Instead of declining further, EUR is more is likely to trade in a 1.0275/1.0355 range. In the longer run, EUR has to break clearly below 1.0255 before further losses can be expected, UOB Group’s FX analysts Quek Ser Leang and Lee Sue Ann note.
24-HOUR VIEW: “After EUR rose to 1.0434 two days ago and then pulled back sharply, we noted yesterday that ‘there has been a slight increase in downward momentum.’ We expected EUR to ‘edge lower and test 1.0320,’ but we were of the view that ‘the major support at 1.0300 is unlikely to come under threat.’ While our view of a lower EUR was correct, the price action did not turn out as we expected, as EUR plummeted to a low of 1.0273. It then recovered quickly to close lower by 0.20% at 1.0318. The brief decline did not result in a significant increase in downward momentum. Instead of declining further today, EUR is more likely to trade in a 1.0275/1.0355 range.”
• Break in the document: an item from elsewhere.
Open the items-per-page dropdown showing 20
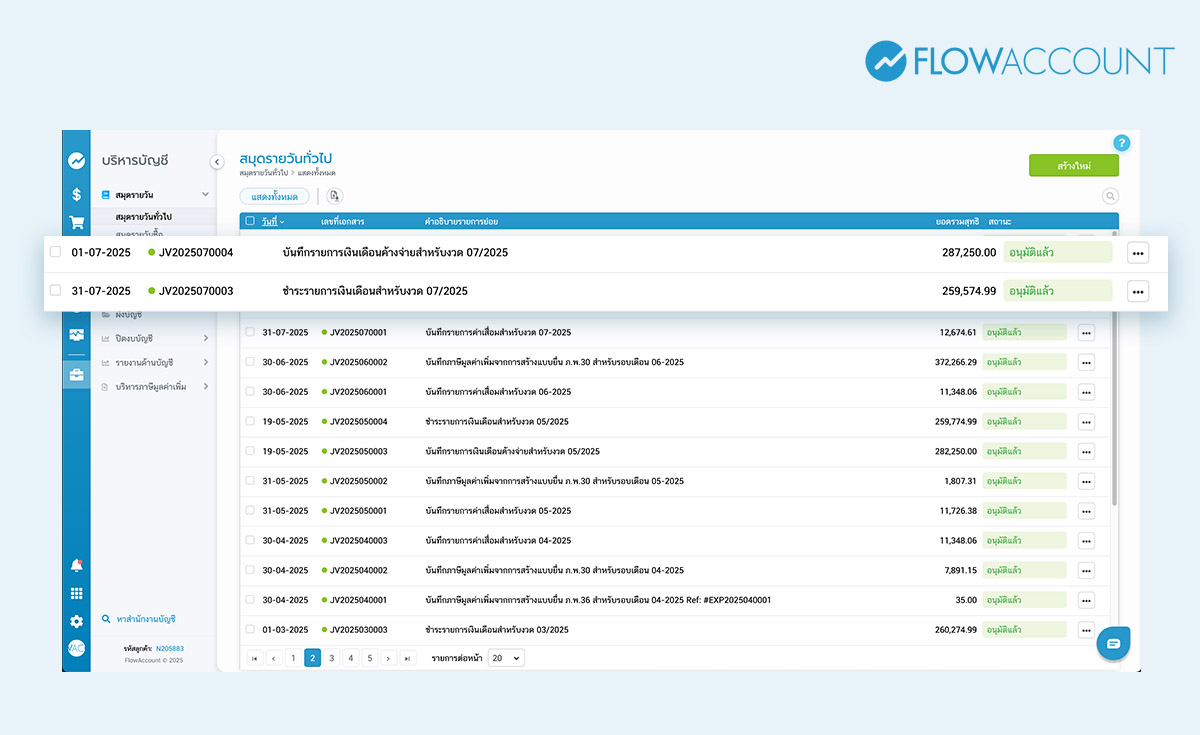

1-3 WEEKS VIEW: “On Tuesday (07 Jan, spot at 1.0380), we indicated that ‘the near-term bias is tilted to the upside, even though any advance is likely part of a higher trading range of 1.0300/1.0465.’ We were also of the view that EUR ‘is unlikely to break clearly above 1.0465.’ Yesterday, EUR broke briefly below 1.0300 before rebounding. Downward momentum is beginning to build, albeit tentatively. From here, EUR has to break clearly below 1.0255 before further losses can be expected. The likelihood of EUR breaking clearly below will increase in the next few days, provided that the ‘strong resistance’ level, currently at 1.0400, is not breached.”